Selective perception and confirmation bias are devils that afflict many or most of us. It’s a struggle, but intellectually honest people try to see the facts, even those that we wish weren’t facts.
The current incumbent president is not intellectually honest, and one way he fails that test is his apparent willingness to notice only facts, and even “alternative facts” (by which I mean falsehoods) when they are favorable to him. He has evinced this tendency across a wide range of subjects, but a huge portion of that tendency seems to relate to his desire to believe himself to be more popular than he is and his policies to be more successful than they are.
As part of my ongoing occasional effort to track the ups and downs of President Donald Trump’s approval ratings, I have occasionally taken note of his tendency to mention only whichever poll (often Rasmussen) showed him to be the most widely approved of (compared to the others which show him less-approved of) and even then, he is basically incapable of acknowledging the most basic facts of how unpopular he remains, compared to other first- and second-year presidents.

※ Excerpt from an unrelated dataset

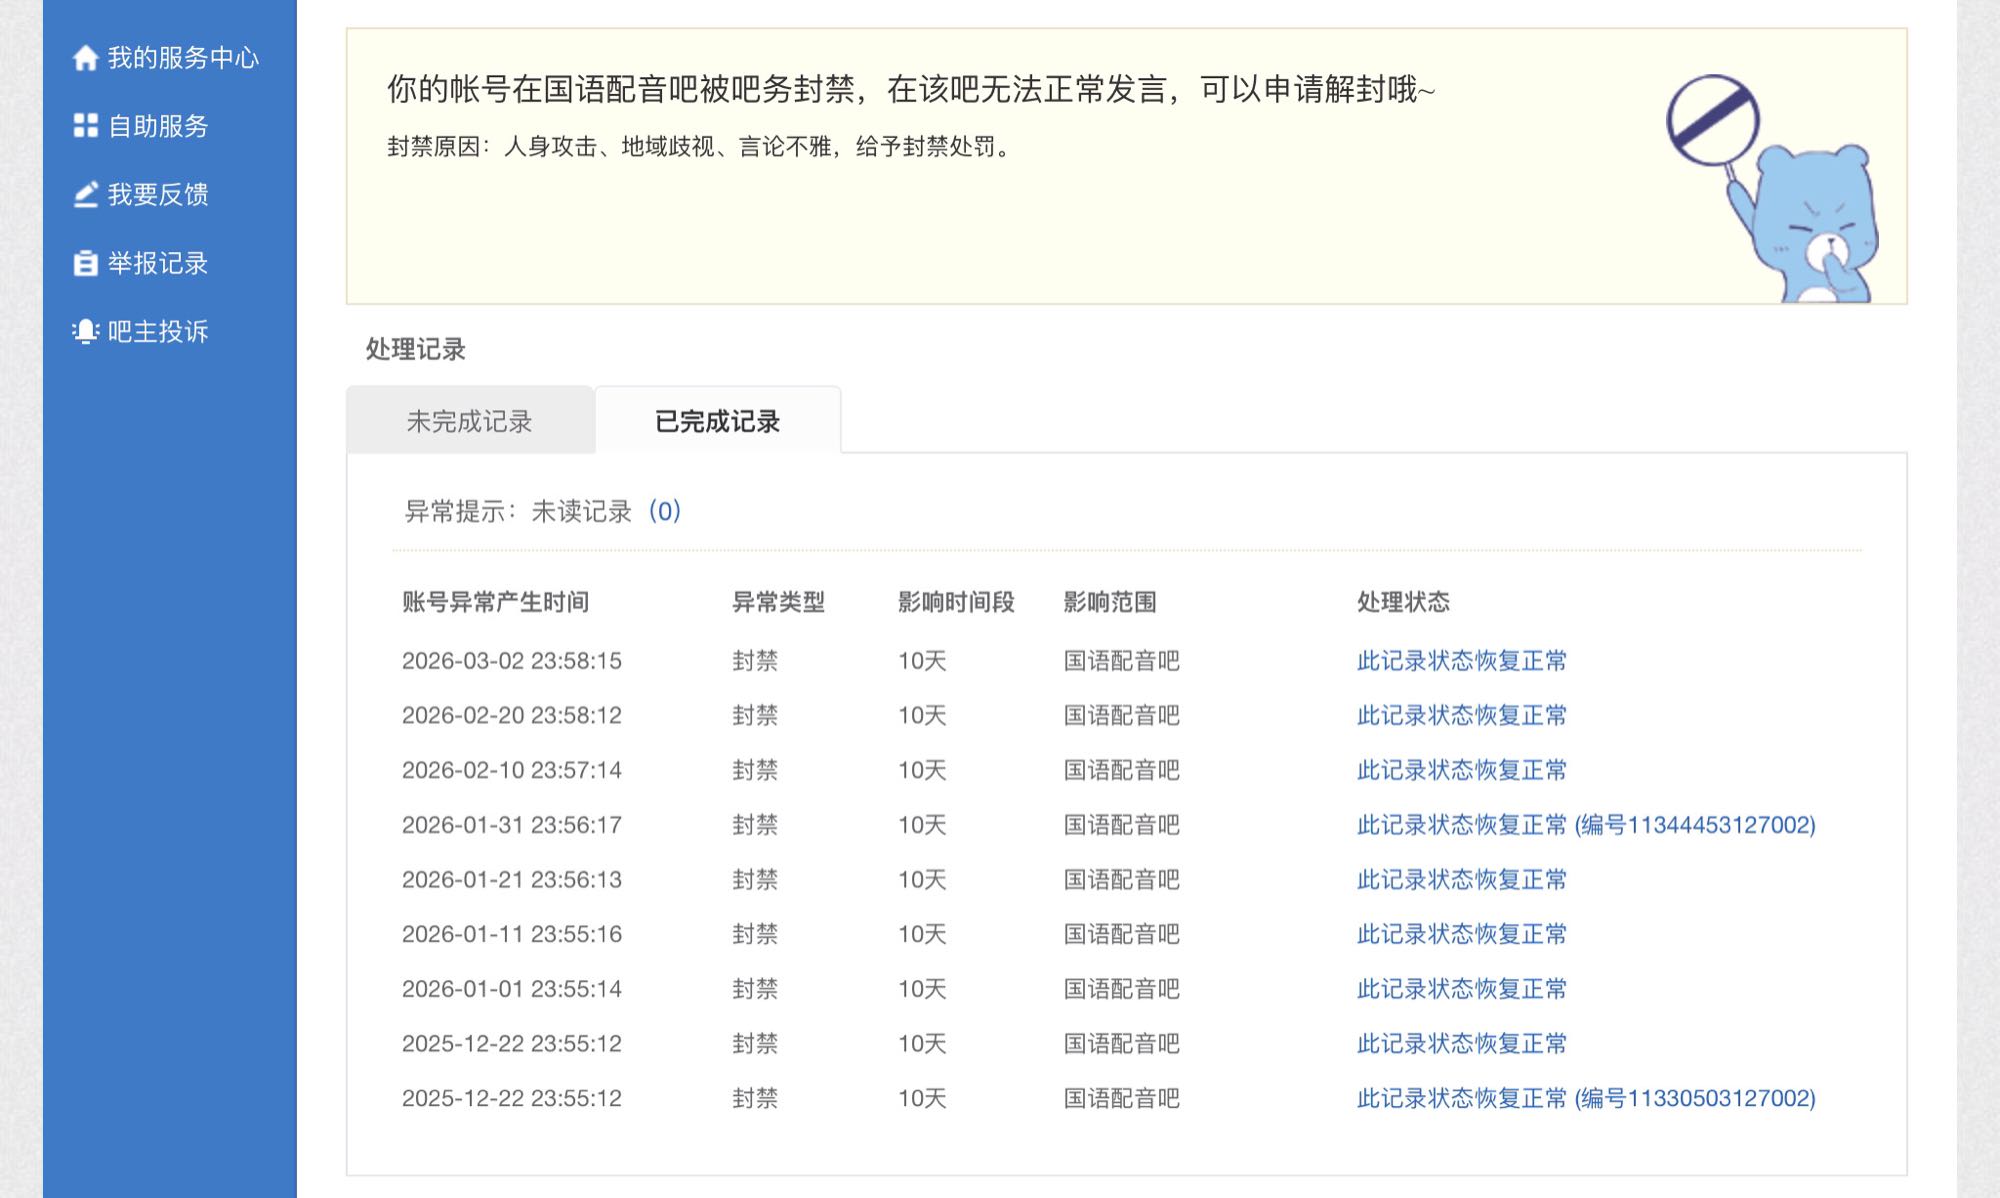Screen dimensions: 2000x1198
Task: Open 吧主投诉 sidebar entry
Action: point(158,331)
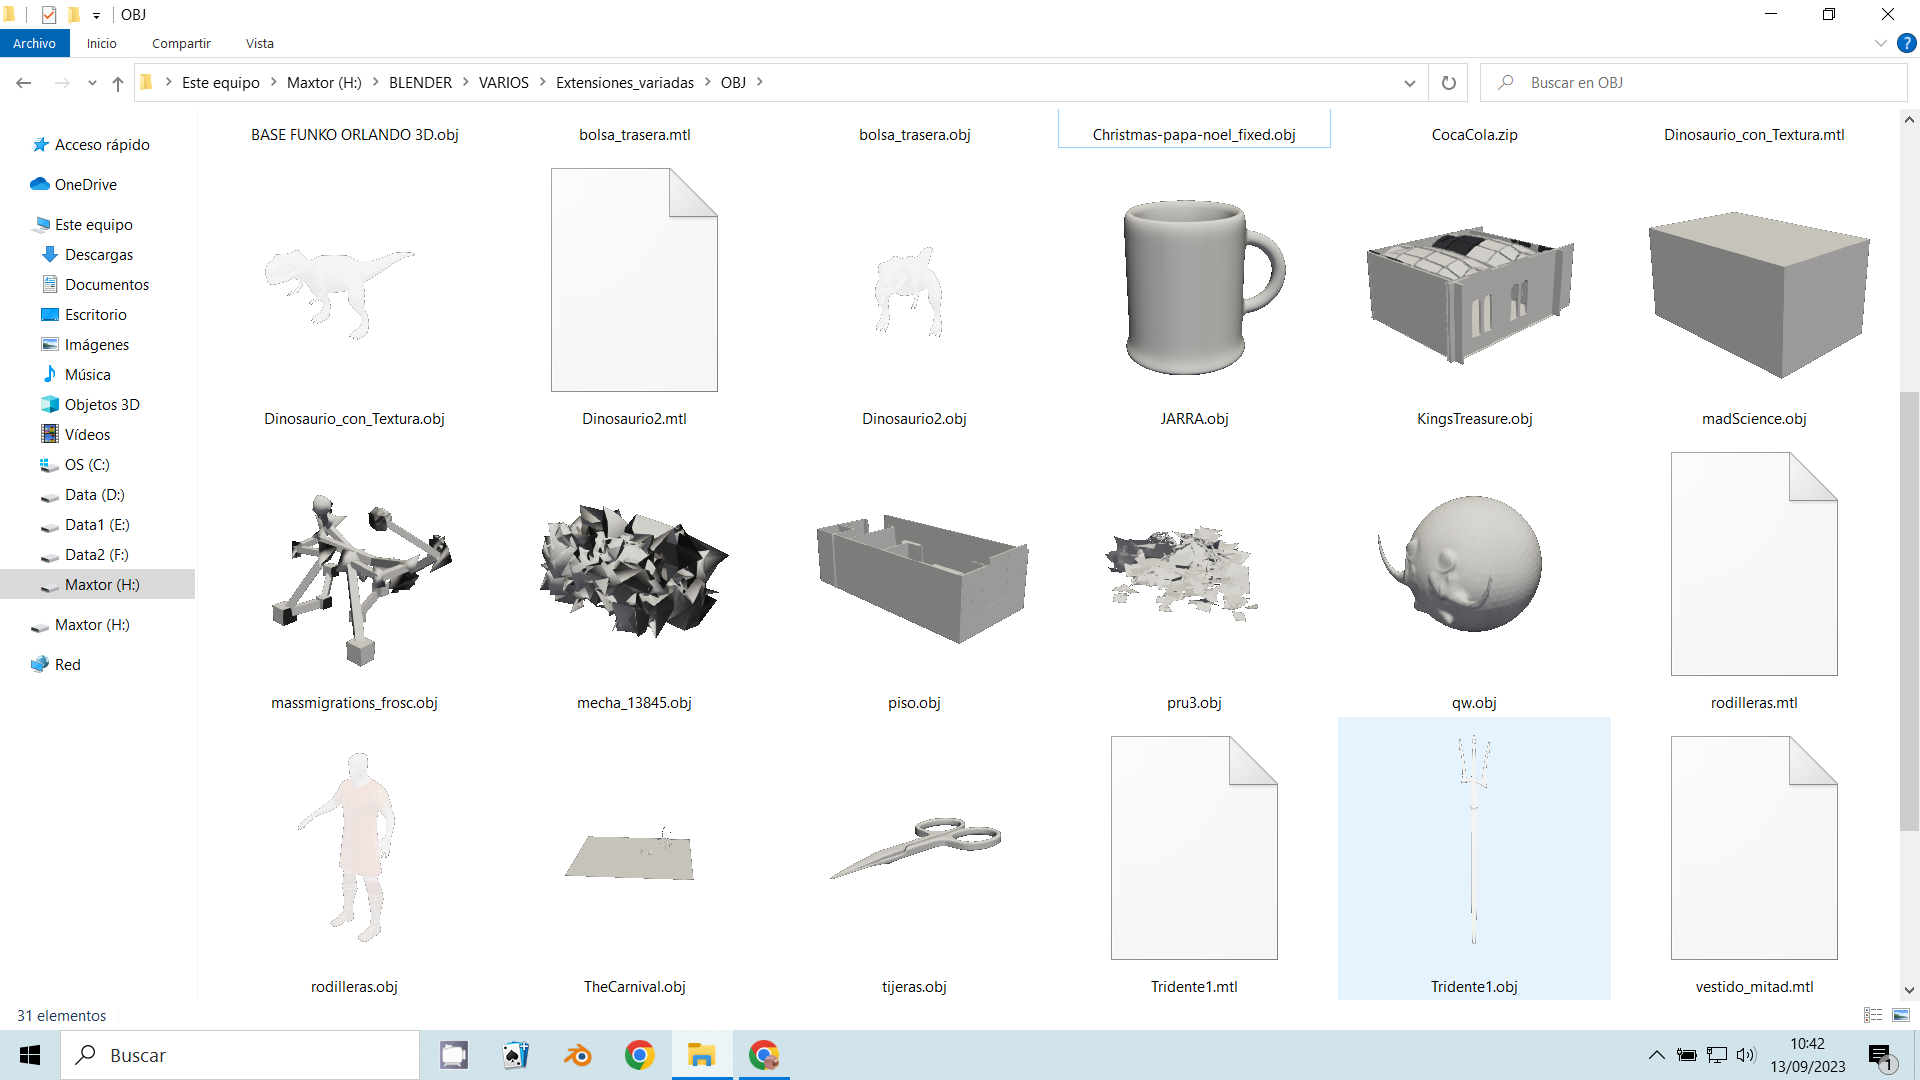
Task: Click Extensiones_variadas breadcrumb segment
Action: (624, 83)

Because I strive to a higher level of honesty than that, I rise today to say that Trump’s approval rating have been improving, fairly steadily and not insubstantially, looking at all the credible pollsters who measure it. I rely for my numbers on the Huffington Post, which is among those who aggregate the approval ratings of various pollsters and publish an updated average almost every day.
According to HuffPost’s trendline, Trump hit bottom in mid-December 2017, when his average ratings were about 25 points “underwater.” That means his average approval number of 32 percent, was 25 points below his average disapproval number of 57. Seriously bad, but then they improved.
In the two months since then, with plenty of ups and downs in individual polls, the average rating, per HuffPost, as of yesterday afternoon, was 43.6 percent approval, 52.2 percent disapproval for an “underwater” margin of less than nine percentage points.
It’s hard for me to understand this improvement based on any improvement of his personal conduct or on his success at Making America Great Again. But I accept that views can (and obviously do) differ on this score. Still, my effort at intellectual honesty precludes me averting my eyes from the numbers nor pretending they are not a significant improvement compared to his ratings for most of the past year (since about last March, just after he took office, when they were similar to what they are now).
The other shoe, if we’re going to be honest in a way that the current incumbent seldom is, is that Trump’s approval ratings are still bad, very bad, just not as historically terrible as they were two months ago. They are still “underwater,” meaning the approval figure is lower than the disapproval number, and it is still true that no president, since the invention of approval rating polling, has had a worse start to his presidency in approval rating terms, even taking into account his recent rally.
Again, in the spirit of honesty and full disclosure, other presidents have had lower approval ratings, just not this early in their presidencies. Using Gallup’s historical polling (here), which go back to Harry Truman, you can see that, at their lowest point, several presidents have had lower approval ratings than Trump does at present. But, in all such cases, it was later in their presidencies and, of course, Trump is less than halfway through his first term. We know less than nothing about what his poll numbers will do from here.
If they continue to rise, perhaps it will be because he has changed his ways, but I won’t get my hopes up.